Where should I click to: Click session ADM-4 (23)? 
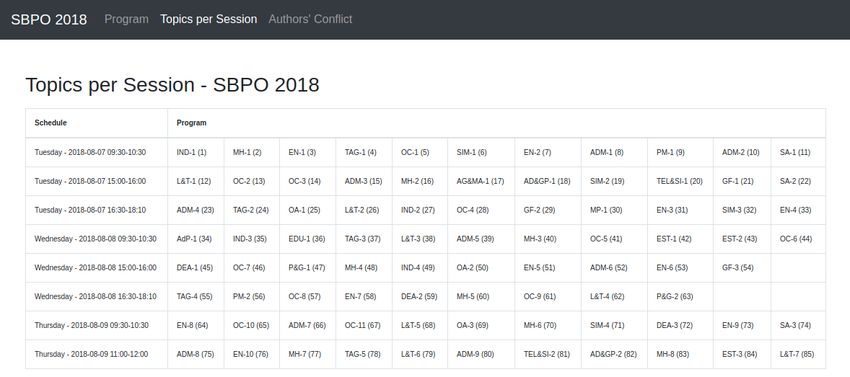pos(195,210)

...

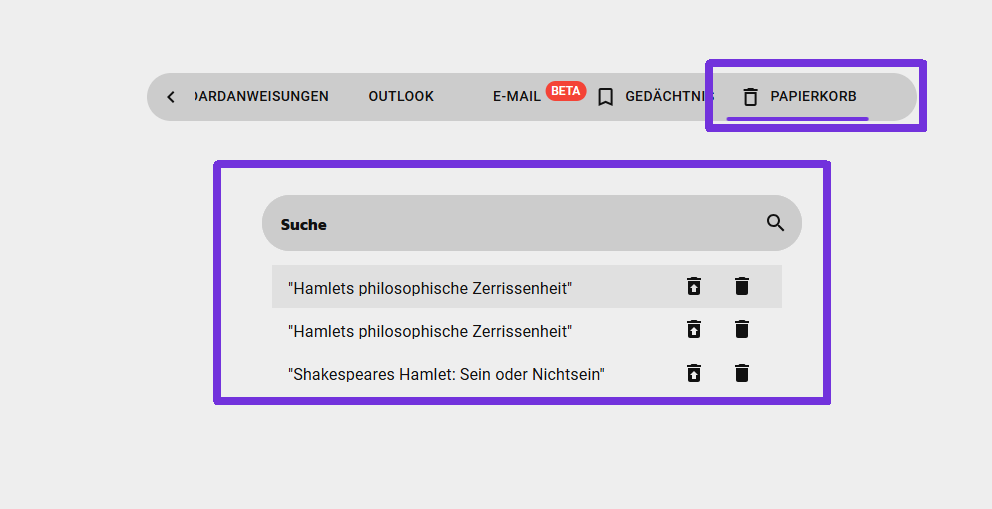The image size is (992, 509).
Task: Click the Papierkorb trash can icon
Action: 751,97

Aim of the task: Duplicate the lines of the records above, starting at the line that contains "The image size is (992, 509)." and ending at the line that contains "Action: 751,97", including both. Leave the pictures out of your answer.

The result:
The image size is (992, 509).
Task: Click the Papierkorb trash can icon
Action: 751,97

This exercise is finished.